Meng-Khittah-kan Khittah NU secara Kaffah

Oleh Mohammad Suhaidi RB Asumsi sederhana yang disampaikan oleh beberapa kalangan yang menyebutkan bahwa orang-orang NU ( bisa jadi warga dan kiai-kiai NU) memiliki nafsu kekuasaan yang sangat tinggi, mungkin memang benar adanya. Dan, hal itu, menurut penulis, sangat lumrah terjadi, karena berpolitik memang sangat manusiawi. Ketika warga NU banyak yang terlibat dalam politik praktis, itu sah-sah saja dilakukan sebagai manusia dengan naluri politik sebagai konsekuensi kemanusiaan.
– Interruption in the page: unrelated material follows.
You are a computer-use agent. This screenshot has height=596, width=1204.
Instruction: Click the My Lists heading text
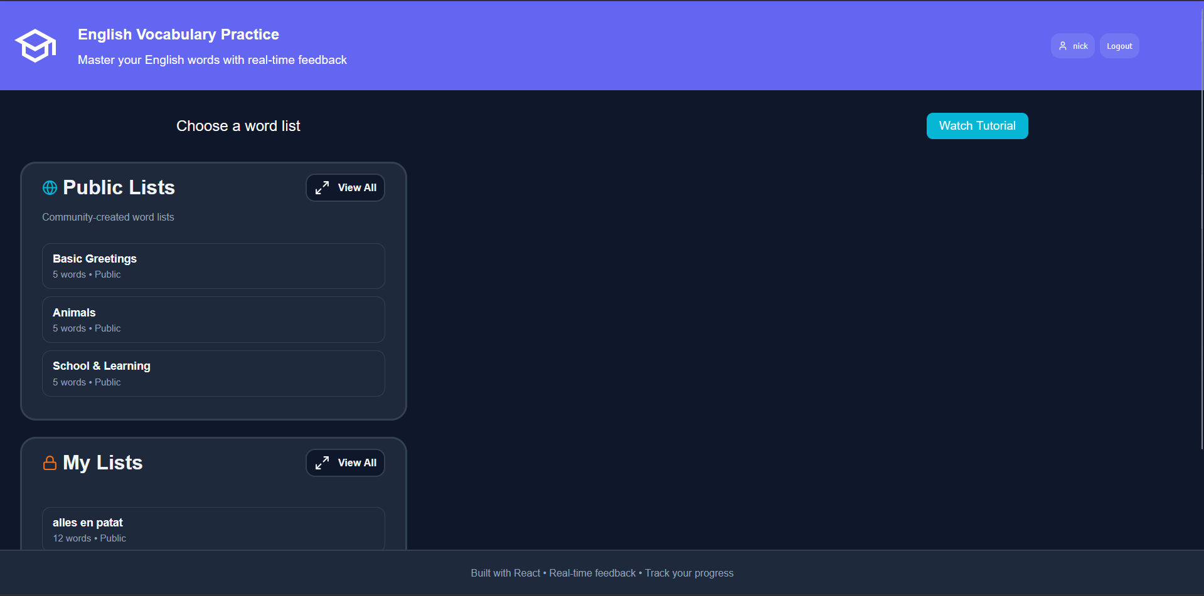(103, 463)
Tetapi, yang perlu digarisbawahi, ketika nafsu politik itu dilakukan orang-orang NU yang secara struktural diberi tanggung jawab untuk mengurus NU, maka nafsu politik semacam itu tentu saja layak untuk dikaji bersama, karena keterlibatan orang-orang NU struktural dalam politik praktis, akan menghambat laju organisasi, atau bahkan menyalahi apa yang telah digariskan NU: bahwa NU tidak lagi menjadi bagian dari kepentingan politik praktis. Inilah fenomena sangat memprihatinkan yang saat ini tengah melanda warga NU struktural. Banyaknya orang-orang NU struktural yang terlibat dalam politik praktis, sepertinya telah menjadi rahasia bersama, dan itu terlihat di sejumlah partai politik, terutama partai politik yang membawa atribut NU, seperti Partai Kebangkitan Bangsa (PKB) dan Partai Kebangkitan Nasional Ulama (PKNU) serta Partai Persatuan Pembangunan (PPP).  Keterlibatan mereka dalam dua institusi, antara NU dan partai politik (parpol), tentu saja telah mengaburkan prinsip-prinsip dasar khittah NU yang telah tegas kembali Khittah NU 1926, di mana NU tidak lagi terlibat dalam politik praktis, tetapi terfokus sebagai organisasi sosial keagamaan, karena itulah yang menjadi dasar kehadiran NU sejak awal kelahirannya.